June 9th, 2007 at 6:40 pm
Bo-what you can do to make Jill carter Mayor is to first contact her -district office 410-367-3939 give you name and info so the volunteer recrutor can contact you next learn as much about del carter and her issues as .last be prepared for the struggle Iam sure she has to do just that stuggle. Shes not afraid to speak the truth.and thats why this current administation hates her gust.
August 4th, 2007 at 7:24 am
Jill Carter does not need anyone cussing her out and telling her that she did not do anything in Annapolis last year. For those that do not know, some so called Progressive was upset with Del. Carter saying that she did not do anything on last years session. This is very unfair and unrealistic. She can not do everything. We need to stop this that one black politician without wealth and independence can stop big corporations. The game does not work like that.
August 4th, 2007 at 5:16 pm
Haki, with the governor saying” he doesn’t support anything she is for,” realistically, how much can she do? We know all the other sheep politicians follow O’Malley in all his fraudulence. People always have to have something to say, but not many of them do much that really makes a difference toward changing anything.
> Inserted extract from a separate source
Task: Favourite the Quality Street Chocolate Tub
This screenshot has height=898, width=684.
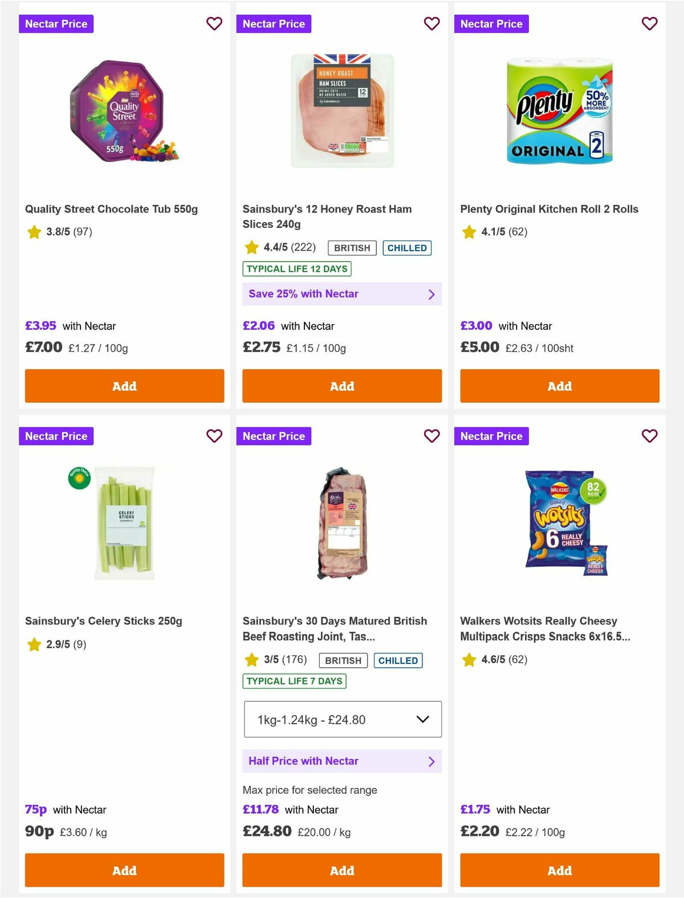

At least Delegate Carter is trying. To think, she has to deal with lying haters like O’Malley and even some of the people she is trying to help.
August 6th, 2007 at 10:58 pm
I concur Nicole, I certainly agree with your statement. I was saying that someone had the position “I learned” that somehow Del. Carter was not fighting in Annapolis this past session. I know she was, I came to Annapolis one time though we that know and see what is going on we know what Del. Carter has been doing. There was a recent article in the city paper speaking about Campaign Finance of Del. Carter as well as Frank Conaway, very interesting.